Candlelight vigil on Nov. 1
TWO families are seeking answers for their loved ones’ unexplained deaths at the Guam Memorial Hospital.
Both families are pushing for autopsy reports because they question the care their loved ones received at the hospital.
Bernard Crisostomo’s father died following a suspicious injury to his head which he incurred after being admitted to the hospital. Laura Kittel, on the other hand, was monitoring her mother from Australia as she received a series of surgeries before her death.
To call attention to their concerns, Kittel and Crisostomo are organizing a candlelight vigil at GMH, Nov. 1 at 7 p.m. The vigil is inspired by Mahatma Gandhi’s principle of Satyagraya, which is based on truth and non-violence.
“The candlelight vigil is to air our concerns and also to commemorate our loved ones’ deaths,” Kittel stated.
Crisostomo added, “Anybody else in the community who feels that GMH also wasn’t properly caring for their parents or themselves, we ask them to join us in this candlelight vigil.”
On Oct. 11, Joaquin S.N. Crisostomo was admitted to GMH for the flu and was supposed to be released three days later. However, on the second day, his son Bernard noticed his father had a head injury. None of the nurses or physicians could explain how the head injury occurred. From there, his health began to quickly deteriorate. Physicians reported internal bleeding and swelling in the leg. On Oct. 21, he passed away.
Crisostomo states that the cause of his father’s death was unclear. Just last Thursday, his request for an autopsy was granted.
“I know I can’t change the past right now because my dad is dead, but I want to make sure that no other family has to suffer. We’re speaking out to make sure that other families don’t have to suffer like this,” Crisostomo said.

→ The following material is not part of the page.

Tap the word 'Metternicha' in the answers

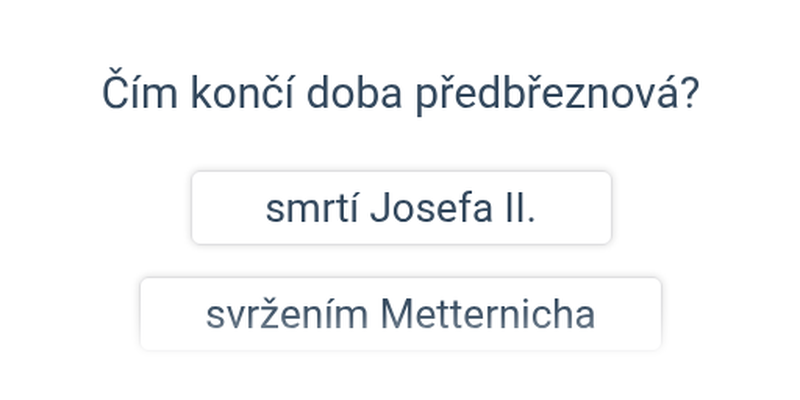(x=488, y=314)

Chronic appendicitis brought Karen Kittel to Guam Memorial Hospital on Sept. 13. Kittel was alone for the surgery to remove her appendix, because her daughter Laura was in Australia for college while her husband Robert Kittel was in Minnesota. The daughter called her mother daily to check on her progress.
On Sept. 19, Kittel was back in the hospital for another surgery to remove a herniated disk in her lower back.
On Sept. 21, Kittel went in for a third surgery to remove a missed part of the disk that had not been removed. Before she could be transferred to the Skilled Nursing Unit in Barrigada for care, she experienced a pulmonary embolism and died on Sept. 25.
Her daughter Laura was not notified of her death. Instead, she got the news from a friend in the United States, who had heard from a friend on Guam.
“I believe that, had my mother received proper care, she would still be here; it was preventable,” Laura Kittel said.
At this time, Kittel is still pushing to have an autopsy conducted. She is also striving to arrange a meeting with the nurses who had cared for her mother.
Both are dealing with the unexplained deaths of their parents and arrangements to pay proper respect and tribute to their parents.
“We’re going all the way. We’re not going to back down. We’re going to pen this case up and make sure that the public knows and addresses the problem we have on this island. We want to make sure that everyone on this island gets fair treatment and the care they are supposed to receive,” Crisostomo added.